Monday, August 8, 2022

Owl Be Damned, fiction by Nikki Knight

A Jaye Jordan Vermont Radio Mystery

 Everybody loves a snowy owl.

 At least everybody I want to know. Nobody I want to know loves murder, though, and that sure took the joy out of Blanche’s visit to Simpson. 

 But in January in Vermont, you take what you get.

 January’s pretty ugly here. Figuratively, anyhow. Literally, it’s spectacularly beautiful, with thick, deep snow, shimmering blue skies, and flaming sunsets. As long as you don’t mind being reminded of why some cultures believe in a Hell of Cold.
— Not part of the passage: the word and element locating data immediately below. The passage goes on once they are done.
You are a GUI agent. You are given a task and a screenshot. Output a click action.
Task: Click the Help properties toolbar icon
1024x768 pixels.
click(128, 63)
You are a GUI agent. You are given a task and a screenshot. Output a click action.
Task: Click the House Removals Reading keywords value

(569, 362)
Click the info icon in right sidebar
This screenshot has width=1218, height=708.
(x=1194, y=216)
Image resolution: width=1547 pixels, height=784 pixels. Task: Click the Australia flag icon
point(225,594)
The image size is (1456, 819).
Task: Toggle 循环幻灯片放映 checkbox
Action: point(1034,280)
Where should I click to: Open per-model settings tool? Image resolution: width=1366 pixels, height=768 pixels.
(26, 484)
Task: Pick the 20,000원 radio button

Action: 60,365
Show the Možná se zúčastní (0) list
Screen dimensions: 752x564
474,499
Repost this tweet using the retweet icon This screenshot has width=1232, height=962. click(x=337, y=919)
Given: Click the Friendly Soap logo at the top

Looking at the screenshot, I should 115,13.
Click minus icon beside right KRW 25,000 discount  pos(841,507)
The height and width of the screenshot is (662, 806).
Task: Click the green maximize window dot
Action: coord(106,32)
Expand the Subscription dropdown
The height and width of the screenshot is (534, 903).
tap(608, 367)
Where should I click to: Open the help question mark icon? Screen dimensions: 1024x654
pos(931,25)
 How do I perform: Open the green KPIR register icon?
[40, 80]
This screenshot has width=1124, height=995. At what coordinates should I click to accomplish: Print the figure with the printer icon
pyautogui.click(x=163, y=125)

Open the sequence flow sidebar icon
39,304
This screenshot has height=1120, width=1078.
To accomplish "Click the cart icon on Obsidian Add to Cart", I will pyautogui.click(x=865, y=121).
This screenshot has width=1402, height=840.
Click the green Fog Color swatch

 Ugly is exactly the right word for two big storms in a week, followed by a cold snap. Uglier for me, since I had to sweep that snow out of the satellite dish on the roof to keep my little radio station on the air. 

 Just another fun day of running WSV, the tiny operation I bought and took live and local again when my husband survived cancer but our marriage didn’t. My daughter is happy here, and the station is getting by…and that’s about all I want to say about it.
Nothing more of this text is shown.